**PAGE TEXT:**
# # #
This brief survey shows an absence of any substantial critical study of the representations of the Chinese in Australian fiction.28 This is a determining, if not the sole, reason for my choice of the subject. By focussing on fiction, I deliberately bypassed other genres such as drama, poetry, and film, although I make frequent references to them when necessary. Although I do not dare claim to be the first pioneer to venture into a virgin land, I do cherish a secret wish to open up an area left virtually untouched, perhaps more out of a lack of interest than of wilful neglect. Indeed, back in 1995 when I submitted the proposal of this book to Cambridge University Press, their letter of rejection cited the reason of no market for such books. I wonder if they still retain that view today. Therein lies my desire to conduct a critical study of Australian fiction in regard to the representations of the Chinese. Choosing fiction over other literary genres represents my need to narrow the subject to something well within my control. More importantly, a comparison with poetry and drama as well as nonfiction shows that fictional representations wield a stronger power in the creation and perpetuation of stereotypes and present more problems in its representation of the Other. Two classic examples, Fu Manchu and Charlie Chan, spawned a swarm of stereotypes in their images. Furthermore, on the basis of the reading I have done, I have the impression that the images of the Chinese in drama and poetry would not differ in any fundamental sense from those in fiction.

But why 1888 to 1988? Why not concentrate on contemporary times with more relevance to us? Why not deal with a shorter period such as that from 1949 to 1988, for example? My preference for a period of one hundred years comes from the need, as I see it, to examine the significant past to establish a perspective on the present. It also comes from my awareness of the vital importance of these two years in the history of the Chinese in Australia.
# # #
**RECORDS SUPPLIED:**
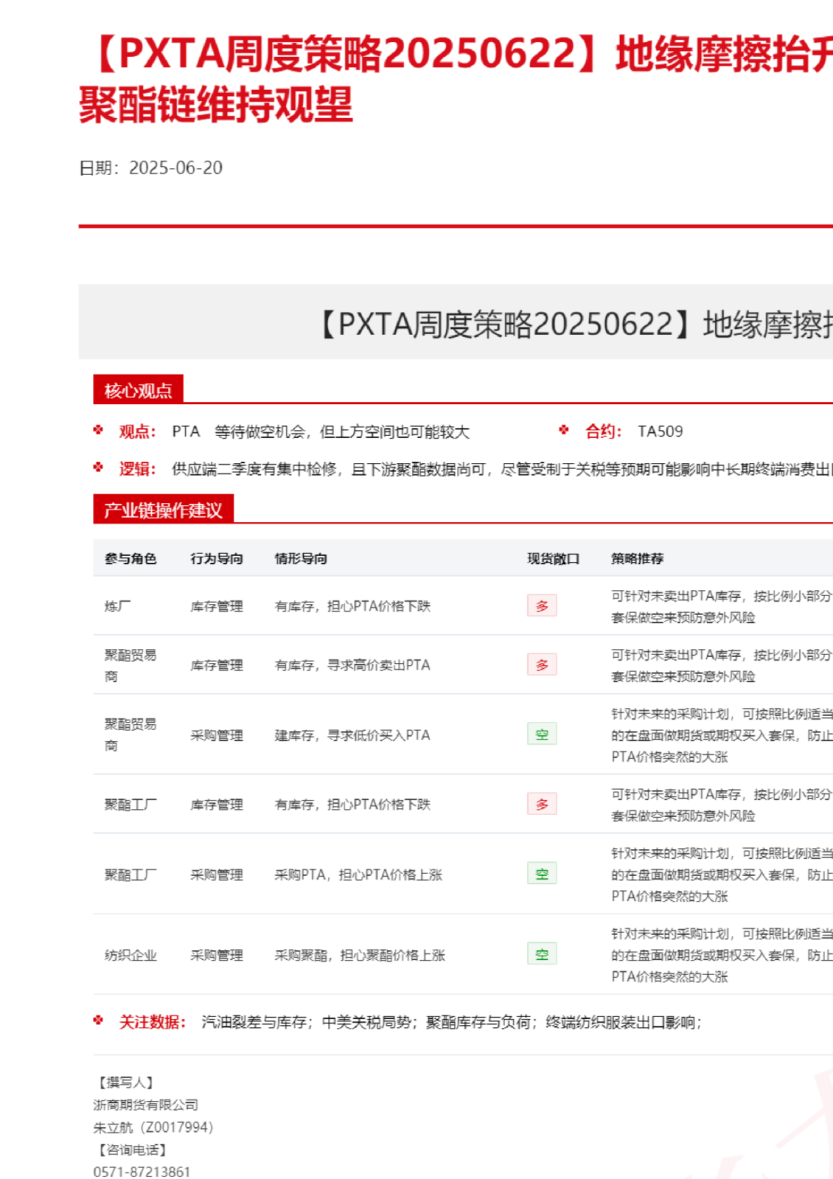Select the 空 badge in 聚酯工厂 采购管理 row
# # #
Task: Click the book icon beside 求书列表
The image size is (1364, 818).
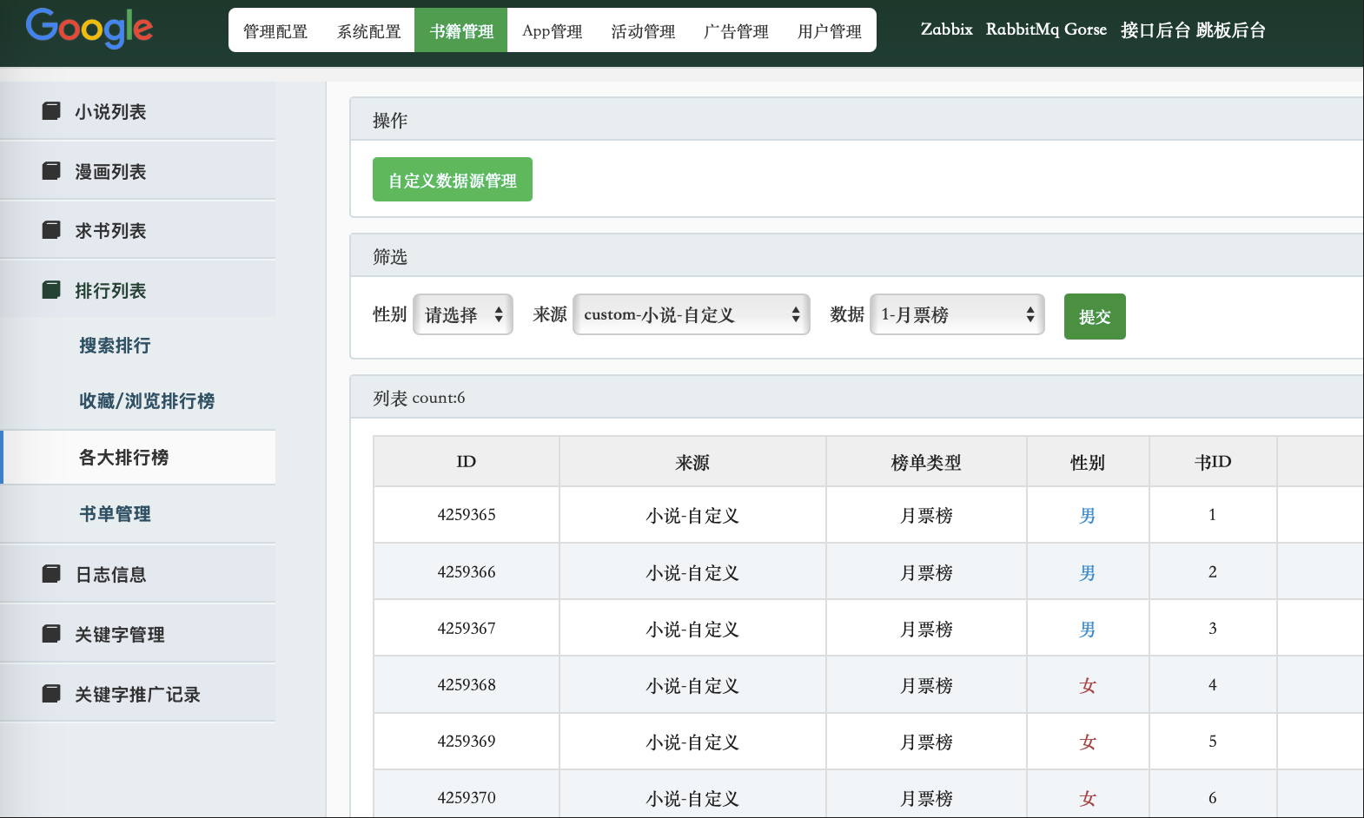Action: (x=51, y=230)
# # #
**WHAT TO PRODUCE:**
Copy everything in the passage on the Chinese in Australian fiction from "But why 1888" down to "Chinese in Australia.". Work only from the passage on the Chinese in Australian fiction.

**ANSWER TO THE PROBLEM:**
But why 1888 to 1988? Why not concentrate on contemporary times with more relevance to us? Why not deal with a shorter period such as that from 1949 to 1988, for example? My preference for a period of one hundred years comes from the need, as I see it, to examine the significant past to establish a perspective on the present. It also comes from my awareness of the vital importance of these two years in the history of the Chinese in Australia.